YOUR TASK:
Can you rewrite every one of the records below with each "The image size is" changed to "The frame size is" and nothing else altered?

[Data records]

- - - - - - -

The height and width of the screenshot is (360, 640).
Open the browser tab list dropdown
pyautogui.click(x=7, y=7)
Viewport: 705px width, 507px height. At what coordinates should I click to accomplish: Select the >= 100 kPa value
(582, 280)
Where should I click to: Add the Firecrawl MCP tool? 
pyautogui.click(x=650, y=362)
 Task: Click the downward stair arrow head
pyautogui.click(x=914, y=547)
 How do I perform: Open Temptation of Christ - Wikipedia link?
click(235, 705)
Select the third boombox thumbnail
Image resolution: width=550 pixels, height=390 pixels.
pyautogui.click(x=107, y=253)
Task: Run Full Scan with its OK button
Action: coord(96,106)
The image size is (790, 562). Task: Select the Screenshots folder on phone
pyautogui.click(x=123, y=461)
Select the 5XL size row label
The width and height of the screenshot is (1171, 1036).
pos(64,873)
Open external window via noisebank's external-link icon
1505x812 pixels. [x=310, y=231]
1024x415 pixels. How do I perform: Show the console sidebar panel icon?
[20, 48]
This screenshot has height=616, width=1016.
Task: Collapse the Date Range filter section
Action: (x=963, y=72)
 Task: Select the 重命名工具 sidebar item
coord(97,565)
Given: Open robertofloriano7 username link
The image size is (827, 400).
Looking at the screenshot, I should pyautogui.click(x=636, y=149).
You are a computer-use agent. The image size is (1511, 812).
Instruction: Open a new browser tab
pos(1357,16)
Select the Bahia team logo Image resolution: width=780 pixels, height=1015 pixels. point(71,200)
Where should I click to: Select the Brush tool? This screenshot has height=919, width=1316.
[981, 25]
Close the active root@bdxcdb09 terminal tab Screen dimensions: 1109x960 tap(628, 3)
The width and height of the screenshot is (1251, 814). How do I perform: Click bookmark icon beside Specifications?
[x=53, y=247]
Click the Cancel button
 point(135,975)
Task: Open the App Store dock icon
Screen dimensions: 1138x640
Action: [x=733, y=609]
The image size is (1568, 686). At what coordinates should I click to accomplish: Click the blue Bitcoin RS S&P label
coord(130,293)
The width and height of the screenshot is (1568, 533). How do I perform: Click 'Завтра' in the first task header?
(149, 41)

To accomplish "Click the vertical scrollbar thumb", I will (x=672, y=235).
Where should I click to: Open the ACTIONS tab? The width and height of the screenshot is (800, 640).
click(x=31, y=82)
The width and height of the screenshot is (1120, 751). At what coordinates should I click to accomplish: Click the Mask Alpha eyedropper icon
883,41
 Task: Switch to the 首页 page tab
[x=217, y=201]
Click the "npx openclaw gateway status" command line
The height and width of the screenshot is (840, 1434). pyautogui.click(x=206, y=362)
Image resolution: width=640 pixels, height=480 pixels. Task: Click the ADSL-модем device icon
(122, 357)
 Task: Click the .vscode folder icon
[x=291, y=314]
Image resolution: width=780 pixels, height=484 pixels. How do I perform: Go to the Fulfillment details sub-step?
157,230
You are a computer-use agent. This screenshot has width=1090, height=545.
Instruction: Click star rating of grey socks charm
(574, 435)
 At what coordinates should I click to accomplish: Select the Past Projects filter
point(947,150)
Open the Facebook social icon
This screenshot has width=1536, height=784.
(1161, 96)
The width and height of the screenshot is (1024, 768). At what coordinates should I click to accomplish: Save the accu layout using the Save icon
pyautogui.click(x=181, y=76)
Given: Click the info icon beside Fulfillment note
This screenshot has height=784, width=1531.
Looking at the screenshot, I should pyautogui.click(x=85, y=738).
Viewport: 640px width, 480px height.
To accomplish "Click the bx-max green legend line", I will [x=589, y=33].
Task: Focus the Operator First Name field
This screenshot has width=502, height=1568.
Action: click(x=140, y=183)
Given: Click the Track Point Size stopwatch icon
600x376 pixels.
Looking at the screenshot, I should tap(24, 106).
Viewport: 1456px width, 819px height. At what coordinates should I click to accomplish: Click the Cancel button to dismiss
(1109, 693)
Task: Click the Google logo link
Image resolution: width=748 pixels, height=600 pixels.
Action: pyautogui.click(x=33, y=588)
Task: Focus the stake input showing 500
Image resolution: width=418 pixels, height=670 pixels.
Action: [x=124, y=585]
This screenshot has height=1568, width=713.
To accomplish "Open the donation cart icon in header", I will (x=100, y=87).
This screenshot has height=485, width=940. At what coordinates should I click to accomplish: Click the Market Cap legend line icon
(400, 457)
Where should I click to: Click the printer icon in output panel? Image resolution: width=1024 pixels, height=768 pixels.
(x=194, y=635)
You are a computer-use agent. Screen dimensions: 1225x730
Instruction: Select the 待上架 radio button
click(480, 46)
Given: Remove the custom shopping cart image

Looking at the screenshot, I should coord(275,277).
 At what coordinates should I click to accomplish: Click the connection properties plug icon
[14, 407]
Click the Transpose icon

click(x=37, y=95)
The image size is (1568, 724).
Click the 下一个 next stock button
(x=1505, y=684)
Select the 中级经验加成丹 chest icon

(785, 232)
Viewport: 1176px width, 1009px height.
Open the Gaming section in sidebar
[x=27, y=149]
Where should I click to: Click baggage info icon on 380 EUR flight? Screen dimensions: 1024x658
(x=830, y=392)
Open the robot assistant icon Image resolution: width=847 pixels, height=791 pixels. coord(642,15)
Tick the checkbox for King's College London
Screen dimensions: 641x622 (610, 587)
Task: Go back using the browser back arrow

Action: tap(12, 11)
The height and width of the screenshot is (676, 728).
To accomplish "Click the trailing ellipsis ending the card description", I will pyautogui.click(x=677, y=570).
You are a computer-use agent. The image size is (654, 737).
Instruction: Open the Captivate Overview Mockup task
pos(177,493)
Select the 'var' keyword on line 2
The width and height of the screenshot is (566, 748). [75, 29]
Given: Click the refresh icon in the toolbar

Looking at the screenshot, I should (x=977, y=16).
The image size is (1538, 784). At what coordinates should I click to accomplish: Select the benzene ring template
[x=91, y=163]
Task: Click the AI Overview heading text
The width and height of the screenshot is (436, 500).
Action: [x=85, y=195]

- - - - - - -

RESULT OF THIS EXERCISE:
The height and width of the screenshot is (360, 640).
Open the browser tab list dropdown
pyautogui.click(x=7, y=7)
Viewport: 705px width, 507px height. At what coordinates should I click to accomplish: Select the >= 100 kPa value
(582, 280)
Where should I click to: Add the Firecrawl MCP tool? 
pyautogui.click(x=650, y=362)
 Task: Click the downward stair arrow head
pyautogui.click(x=914, y=547)
 How do I perform: Open Temptation of Christ - Wikipedia link?
click(235, 705)
Select the third boombox thumbnail
Image resolution: width=550 pixels, height=390 pixels.
pyautogui.click(x=107, y=253)
Task: Run Full Scan with its OK button
Action: coord(96,106)
The frame size is (790, 562). Task: Select the Screenshots folder on phone
pyautogui.click(x=123, y=461)
Select the 5XL size row label
The width and height of the screenshot is (1171, 1036).
pos(64,873)
Open external window via noisebank's external-link icon
1505x812 pixels. [x=310, y=231]
1024x415 pixels. How do I perform: Show the console sidebar panel icon?
[20, 48]
This screenshot has height=616, width=1016.
Task: Collapse the Date Range filter section
Action: (x=963, y=72)
 Task: Select the 重命名工具 sidebar item
coord(97,565)
Given: Open robertofloriano7 username link
The frame size is (827, 400).
Looking at the screenshot, I should pyautogui.click(x=636, y=149).
You are a computer-use agent. The frame size is (1511, 812).
Instruction: Open a new browser tab
pos(1357,16)
Select the Bahia team logo Image resolution: width=780 pixels, height=1015 pixels. point(71,200)
Where should I click to: Select the Brush tool? This screenshot has height=919, width=1316.
[981, 25]
Close the active root@bdxcdb09 terminal tab Screen dimensions: 1109x960 tap(628, 3)
The width and height of the screenshot is (1251, 814). How do I perform: Click bookmark icon beside Specifications?
[x=53, y=247]
Click the Cancel button
 point(135,975)
Task: Open the App Store dock icon
Screen dimensions: 1138x640
Action: [x=733, y=609]
The frame size is (1568, 686). At what coordinates should I click to accomplish: Click the blue Bitcoin RS S&P label
coord(130,293)
The width and height of the screenshot is (1568, 533). How do I perform: Click 'Завтра' in the first task header?
(149, 41)

To accomplish "Click the vertical scrollbar thumb", I will (x=672, y=235).
Where should I click to: Open the ACTIONS tab? The width and height of the screenshot is (800, 640).
click(x=31, y=82)
The width and height of the screenshot is (1120, 751). At what coordinates should I click to accomplish: Click the Mask Alpha eyedropper icon
883,41
 Task: Switch to the 首页 page tab
[x=217, y=201]
Click the "npx openclaw gateway status" command line
The height and width of the screenshot is (840, 1434). pyautogui.click(x=206, y=362)
Image resolution: width=640 pixels, height=480 pixels. Task: Click the ADSL-модем device icon
(122, 357)
 Task: Click the .vscode folder icon
[x=291, y=314]
Image resolution: width=780 pixels, height=484 pixels. How do I perform: Go to the Fulfillment details sub-step?
157,230
You are a computer-use agent. This screenshot has width=1090, height=545.
Instruction: Click star rating of grey socks charm
(574, 435)
 At what coordinates should I click to accomplish: Select the Past Projects filter
point(947,150)
Open the Facebook social icon
This screenshot has width=1536, height=784.
(1161, 96)
The width and height of the screenshot is (1024, 768). At what coordinates should I click to accomplish: Save the accu layout using the Save icon
pyautogui.click(x=181, y=76)
Given: Click the info icon beside Fulfillment note
This screenshot has height=784, width=1531.
Looking at the screenshot, I should pyautogui.click(x=85, y=738).
Viewport: 640px width, 480px height.
To accomplish "Click the bx-max green legend line", I will [x=589, y=33].
Task: Focus the Operator First Name field
This screenshot has width=502, height=1568.
Action: click(x=140, y=183)
Given: Click the Track Point Size stopwatch icon
600x376 pixels.
Looking at the screenshot, I should tap(24, 106).
Viewport: 1456px width, 819px height. At what coordinates should I click to accomplish: Click the Cancel button to dismiss
(1109, 693)
Task: Click the Google logo link
Image resolution: width=748 pixels, height=600 pixels.
Action: pyautogui.click(x=33, y=588)
Task: Focus the stake input showing 500
Image resolution: width=418 pixels, height=670 pixels.
Action: [x=124, y=585]
This screenshot has height=1568, width=713.
To accomplish "Open the donation cart icon in header", I will (x=100, y=87).
This screenshot has height=485, width=940. At what coordinates should I click to accomplish: Click the Market Cap legend line icon
(400, 457)
Where should I click to: Click the printer icon in output panel? Image resolution: width=1024 pixels, height=768 pixels.
(x=194, y=635)
You are a computer-use agent. Screen dimensions: 1225x730
Instruction: Select the 待上架 radio button
click(480, 46)
Given: Remove the custom shopping cart image

Looking at the screenshot, I should coord(275,277).
 At what coordinates should I click to accomplish: Click the connection properties plug icon
[14, 407]
Click the Transpose icon

click(x=37, y=95)
The frame size is (1568, 724).
Click the 下一个 next stock button
(x=1505, y=684)
Select the 中级经验加成丹 chest icon

(785, 232)
Viewport: 1176px width, 1009px height.
Open the Gaming section in sidebar
[x=27, y=149]
Where should I click to: Click baggage info icon on 380 EUR flight? Screen dimensions: 1024x658
(x=830, y=392)
Open the robot assistant icon Image resolution: width=847 pixels, height=791 pixels. coord(642,15)
Tick the checkbox for King's College London
Screen dimensions: 641x622 (610, 587)
Task: Go back using the browser back arrow

Action: tap(12, 11)
The height and width of the screenshot is (676, 728).
To accomplish "Click the trailing ellipsis ending the card description", I will pyautogui.click(x=677, y=570).
You are a computer-use agent. The frame size is (654, 737).
Instruction: Open the Captivate Overview Mockup task
pos(177,493)
Select the 'var' keyword on line 2
The width and height of the screenshot is (566, 748). [75, 29]
Given: Click the refresh icon in the toolbar

Looking at the screenshot, I should (x=977, y=16).
The frame size is (1538, 784). At what coordinates should I click to accomplish: Select the benzene ring template
[x=91, y=163]
Task: Click the AI Overview heading text
The width and height of the screenshot is (436, 500).
Action: [x=85, y=195]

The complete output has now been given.